Image segmentation, Convolutional Neural Network, Deep Learning, Training Strategy
Abstract
Image segmentation is a crucial task in computer vision and image processing. It is widely used in many necessary fields, such as scene understanding, medical image analysis, robot perception, video surveillance, augmented reality, and image compression. Numerous algorithms for image segmentation have been proposed, demonstrating their unique advantages and limitations in their respective application scenarios. In image processing and pattern recognition, the importance and criticality of image segmentation are self-evident. Its core task is to divide the entire image into several regions with specific meaning and define a category label for each area.
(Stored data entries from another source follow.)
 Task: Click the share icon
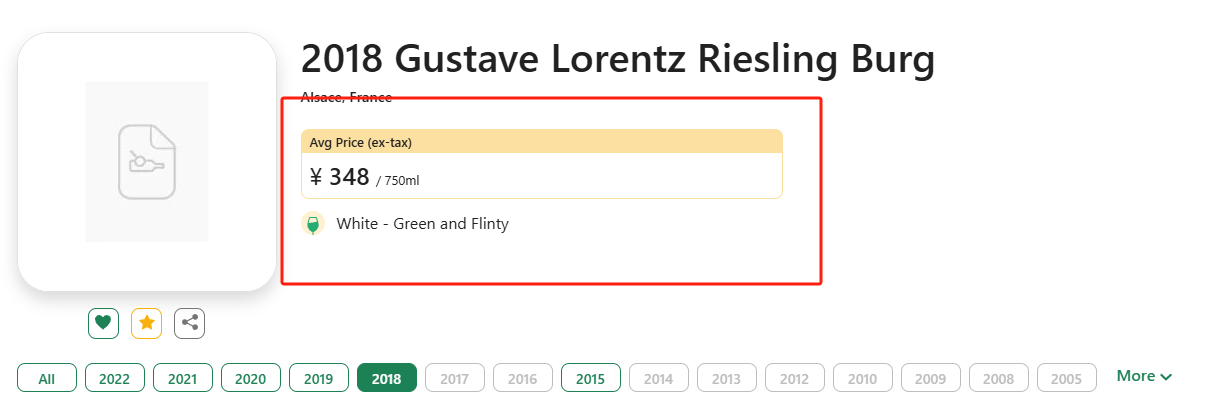(189, 323)
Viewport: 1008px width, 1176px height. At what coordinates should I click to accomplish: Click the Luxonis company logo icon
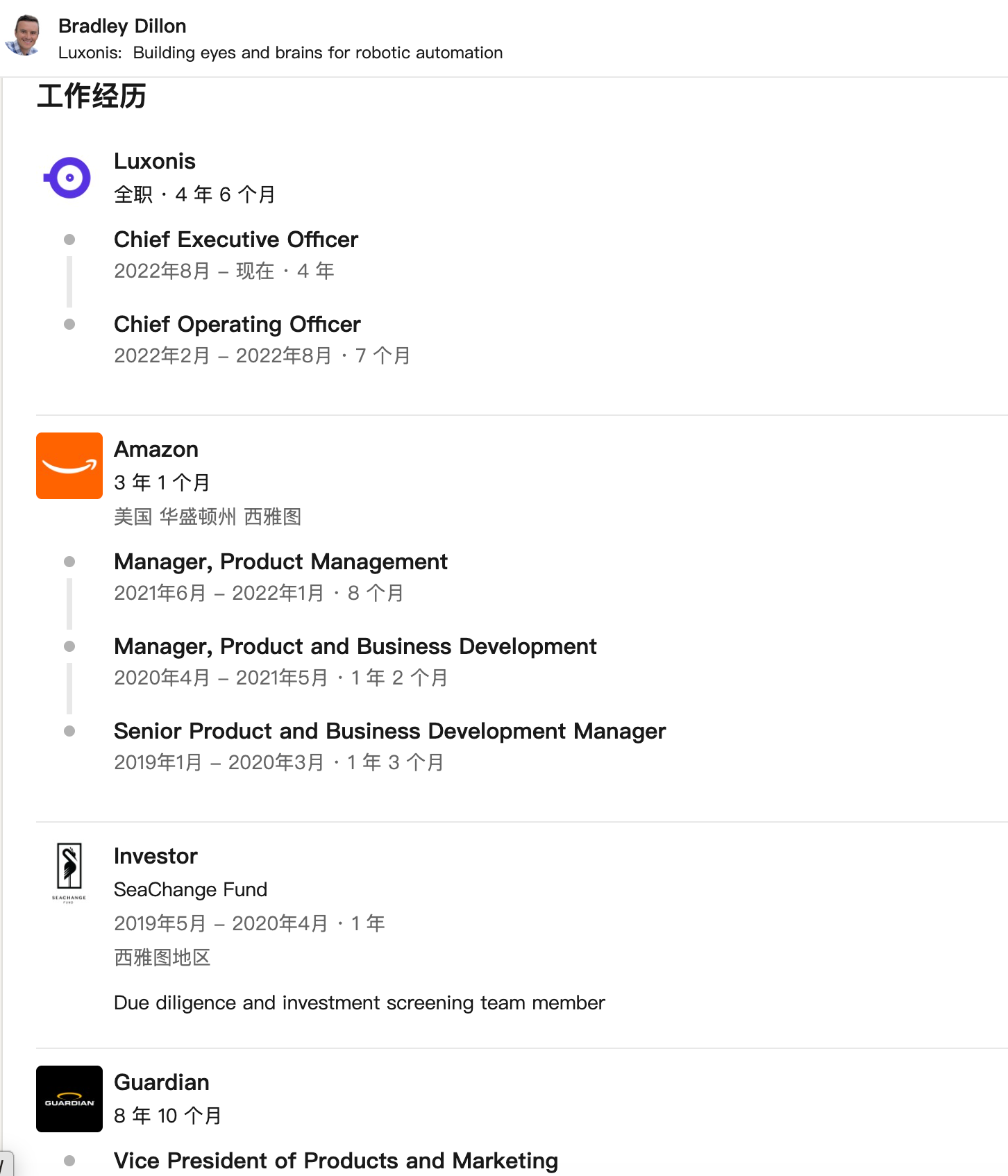(x=68, y=178)
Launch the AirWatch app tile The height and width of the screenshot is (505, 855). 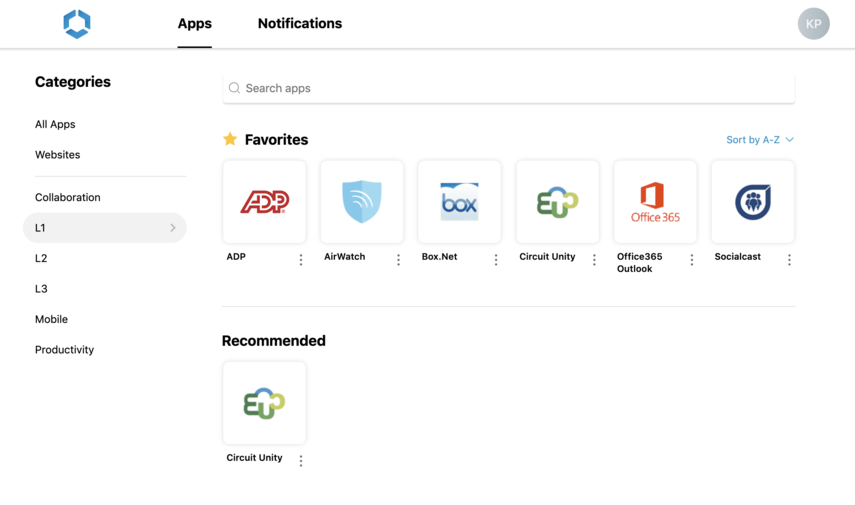tap(362, 202)
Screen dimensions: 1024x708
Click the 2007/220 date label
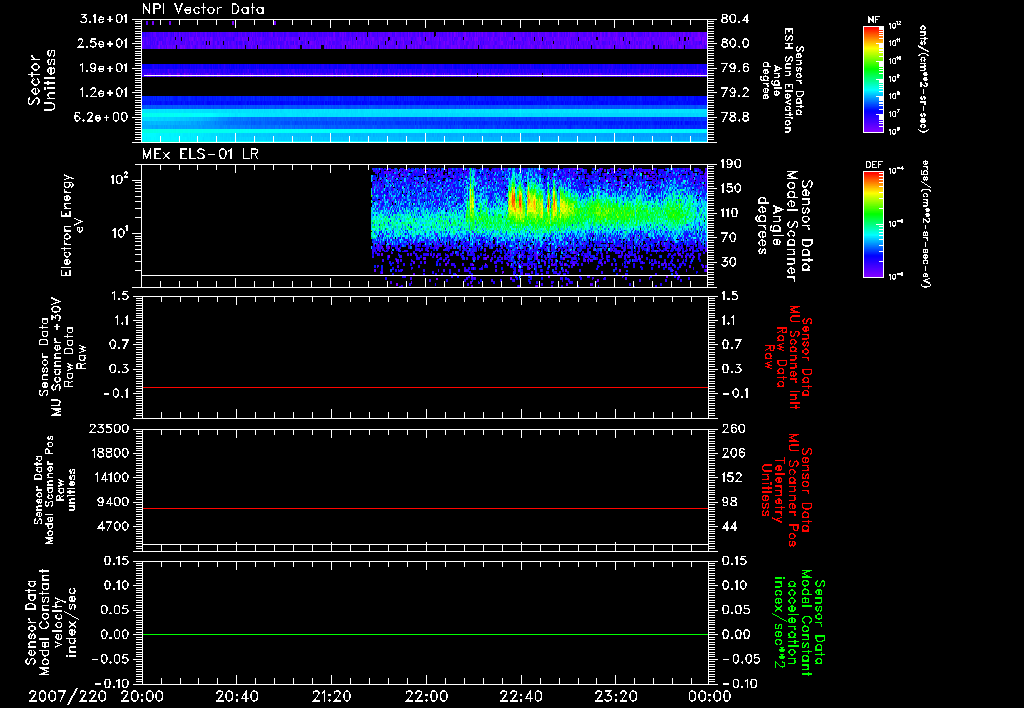tap(65, 695)

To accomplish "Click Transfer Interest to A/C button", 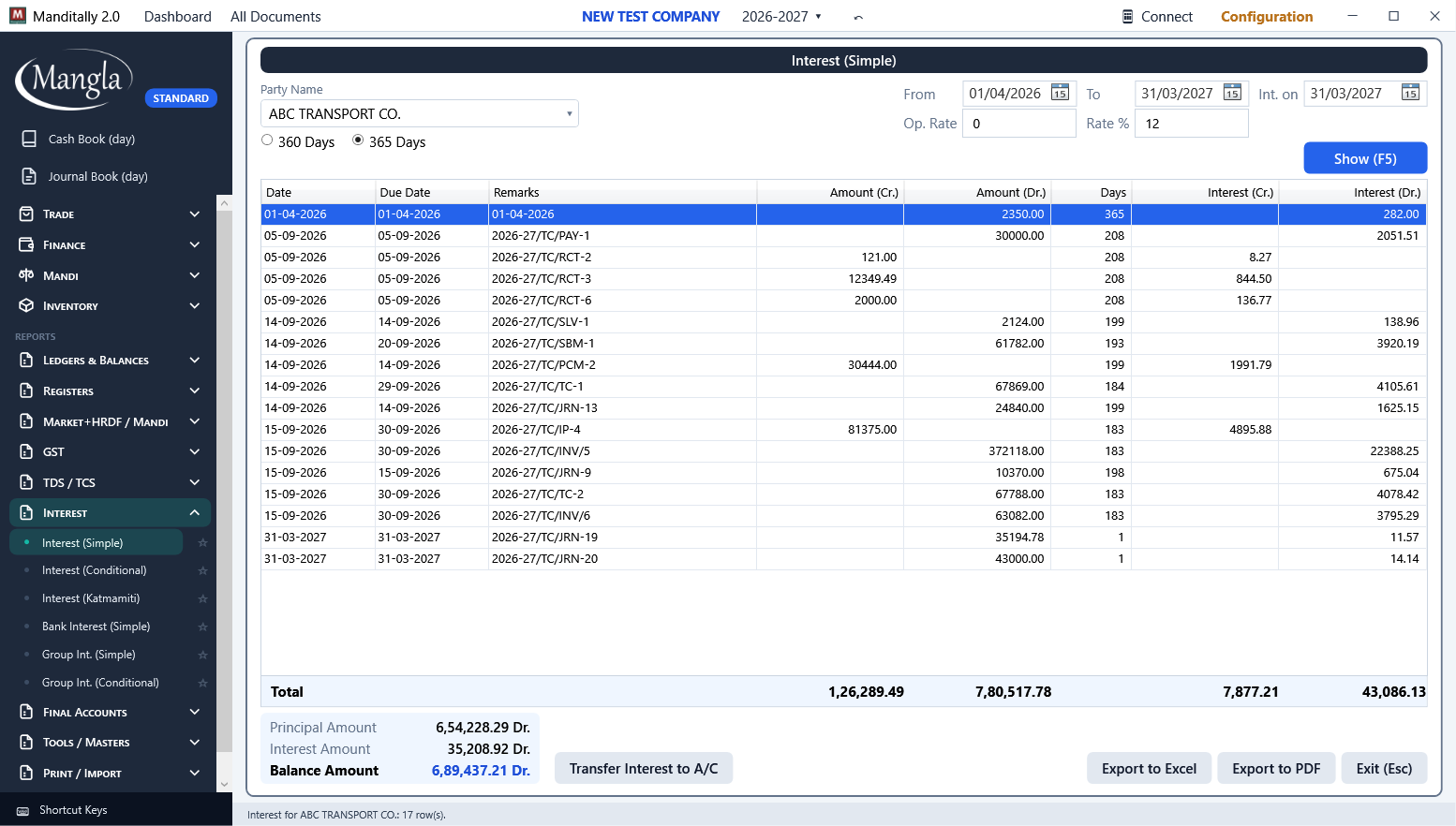I will (x=644, y=769).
In recent years, convolutional neural networks (CNN) have performed well in image segmentation and have become one of the most popular and widely used models. This paper focuses on changing the model scale, which significantly impacts the segmentation results by changing the size of the data set used to train the model. This paper aims to explore the impact of data volume on model performance. For example, will the segmentation results become more accurate as the model scale increases? This paper first created and trained a CNN model using different scales. In each training, this paper trains the model for 50 epochs, which can significantly improve the reliability and accuracy of the experimental results. Next, this paper segments the test image, analyzes the segmentation effect, and further explores the relationship between parameters scale and model performance. This research will provide new ideas and references for optimizing image segmentation.